For further comparison as a reference material, the photocatalytic activity of the commercial TiO₂ (Degussa P25) (Merck, Darmstadt, Germany) was also examined. As shown in Figure 8, the degradation efficiency could reach to 50% for P25 TiO₂ after 8 h of photoreaction, which showed higher photocatalytic activity than the pure TiO₂ synthesized in this study. Although both TiO₂ are similar in morphology and structure, the commercial P25 TiO₂ particles were composed of two kinds of crystal shape: anatase and rutile TiO₂, which is easy to utilize the visible light when compared with the single-phase TiO₂ [29]. However, the composite catalyst displayed much greater photocatalytic activity after the CdS was introduced. The great improvement of photocatalytic activity of the CdS-TiO₂ heterostructure composite can be understood as follow: because the properly aligned conduction bands (CB) existed in the CdS-TiO₂ composite, CdS nanoparticles could harness the visible light and effectively transfer photogenerated electrons to the CB of TiO₂ [20]. In so doing, TH could be degraded much more easily than the P25 TiO₂ degradation method.

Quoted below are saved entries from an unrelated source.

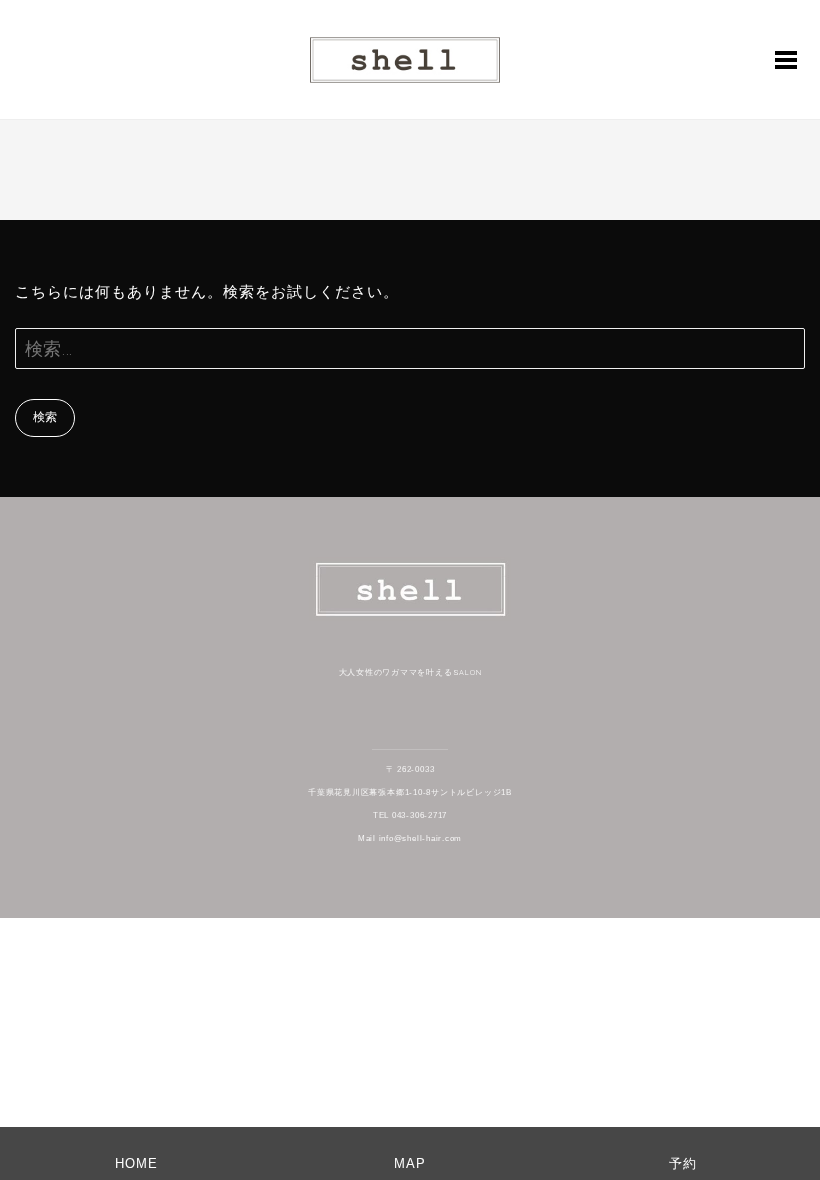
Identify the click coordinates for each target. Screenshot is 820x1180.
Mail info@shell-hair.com (410, 838)
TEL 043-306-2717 (410, 815)
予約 (683, 1163)
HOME (136, 1163)
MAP (410, 1163)
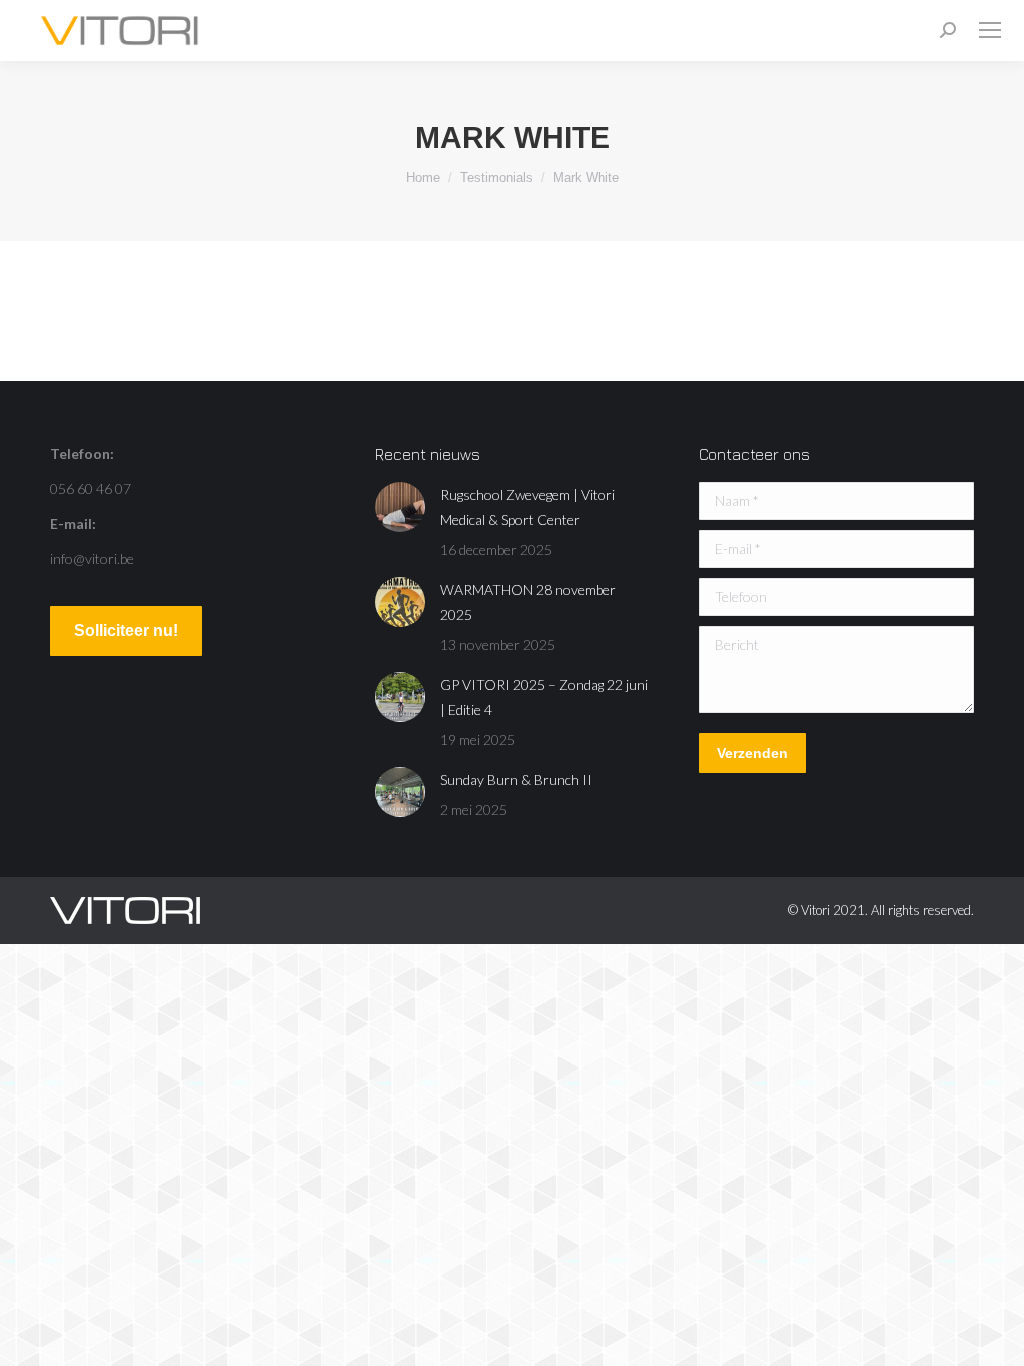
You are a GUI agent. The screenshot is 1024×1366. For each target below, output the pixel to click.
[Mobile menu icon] (990, 30)
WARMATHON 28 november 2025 (528, 602)
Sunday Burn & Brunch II (516, 779)
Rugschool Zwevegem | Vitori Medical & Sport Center (527, 507)
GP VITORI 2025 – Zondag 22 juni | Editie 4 (544, 697)
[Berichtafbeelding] (400, 507)
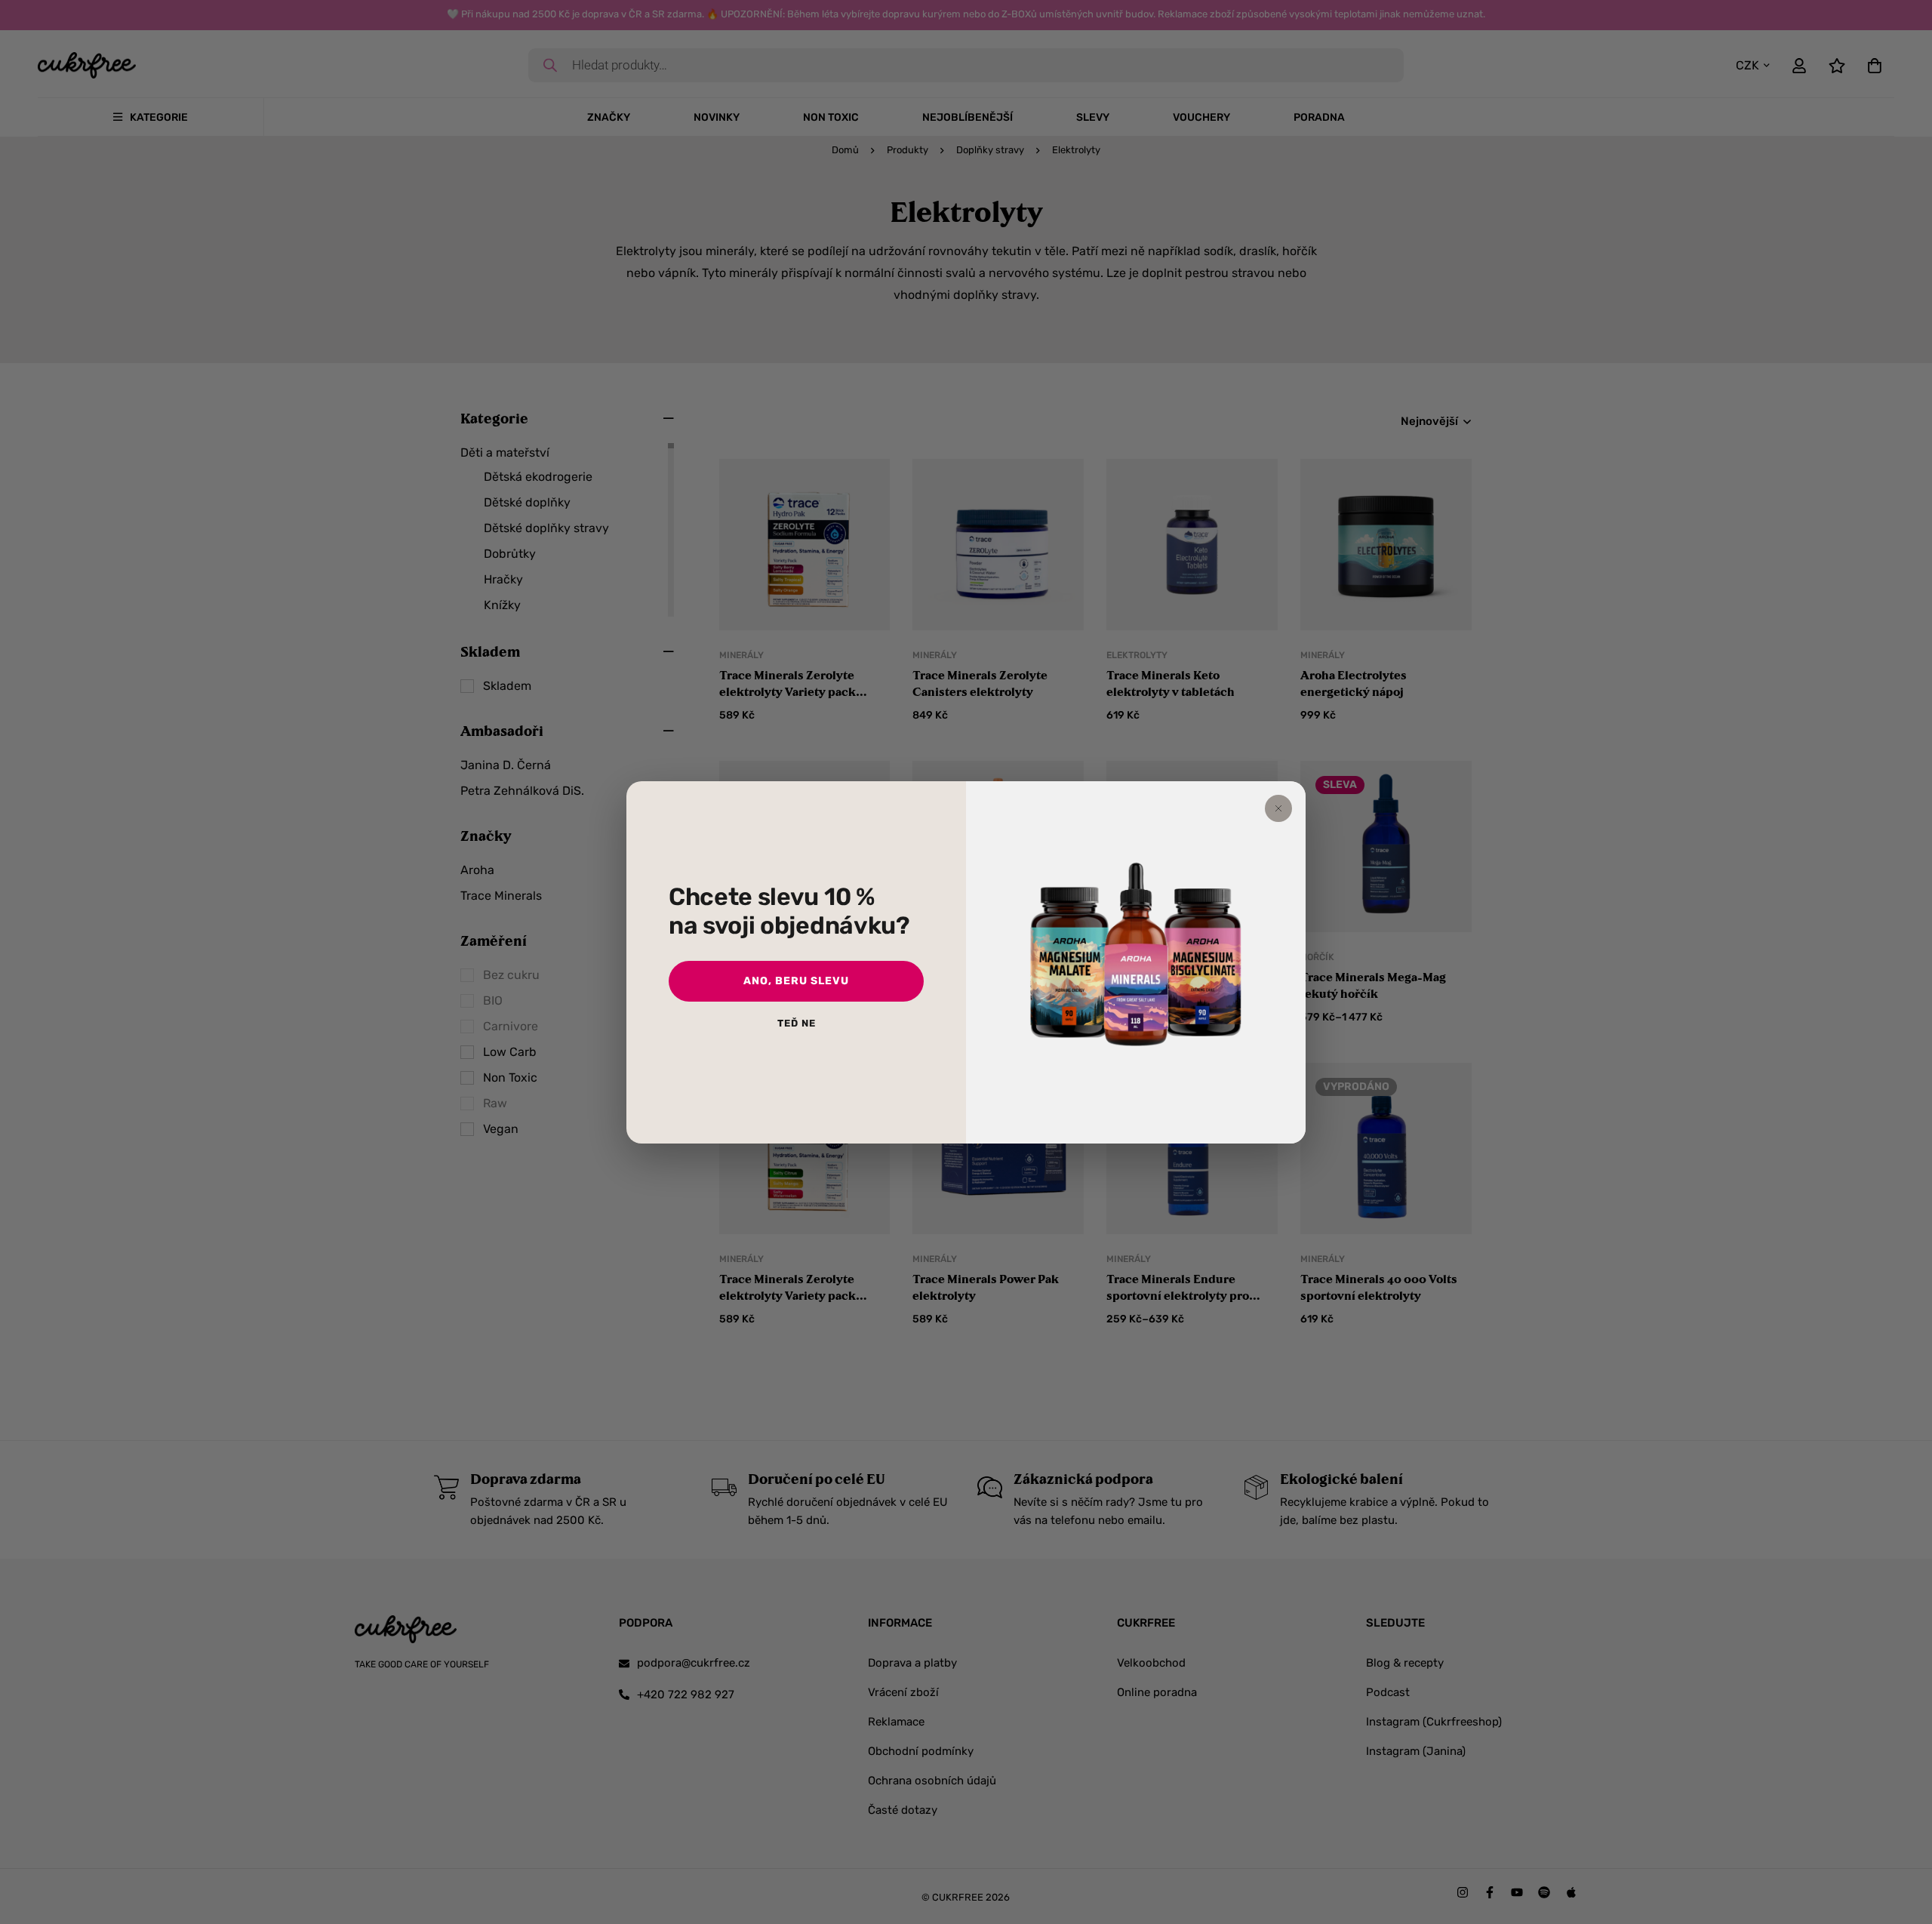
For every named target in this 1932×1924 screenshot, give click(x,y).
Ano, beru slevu (796, 980)
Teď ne (796, 1023)
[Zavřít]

3.2.3. Mechanism of the Photodegradation by CdS-TiO₂ Composite

The photodegradation mechanism of organic molecules in CdS-TiO₂ heterostructure composite system has been discussed in previous studies [26,27,29,50]. As shown in Figure 9, the CdS-TiO₂ heterostructure composite featured the direct Z-scheme charge carrier transfer process [51]. Because of the lower band gap (about 2.3 eV), the carrier of CdS could be excited from the valence band (VB) to the conduction band (CB) by the visible light irradiation. When combined with the more positive CB of TiO₂, the photogenerated electrons could be transferred from CB of CdS to that of TiO₂, leaving high oxidation capability vacancies in the VB of CdS which could directly degrade TH. Simultaneously, these vacancies could be trapped on the surface of the photocatalyst, promoting the splitting of adsorbed water molecules or OH- forming hydroxyl radicals (·OH). These radicals have been considered as a type of strong oxidizing agents in which TH can also be oxidized during the photocatalytic reaction [52]. Similar-sized CdS nanoparticles were located on the surface of TiO₂ nanoparticles, enlarging the contact surface area. The photogenerated electrons in the CB of CdS could efficiently transfer to the CB of TiO₂ at the interface, easily generating high energy holes and electrons, which allowed for good utilization of visible light [43].

4. Conclusions

In summary, a CdS-TiO₂ heterostructure composite was produced through a simple hydrothermal method by using TiOSO₄ as a titanium precursor. In this composite, the CdS nanoparticles were uniformly loaded onto the surface of an anatase TiO₂ nanoparticles. Both kinds of particles were similar in size. In comparison with the as-prepared pure TiO₂ and Degussa P25, the CdS-TiO₂ composite exhibited higher photocatalytic activity for tetracycline hydrochloride degradation, which reached 87.06% under visible light irradiation. The enhanced activity for the CdS-TiO₂ composite was attributed to the more effective transfer of the photogenerated electrons due to the larger contact area between the two semiconductors.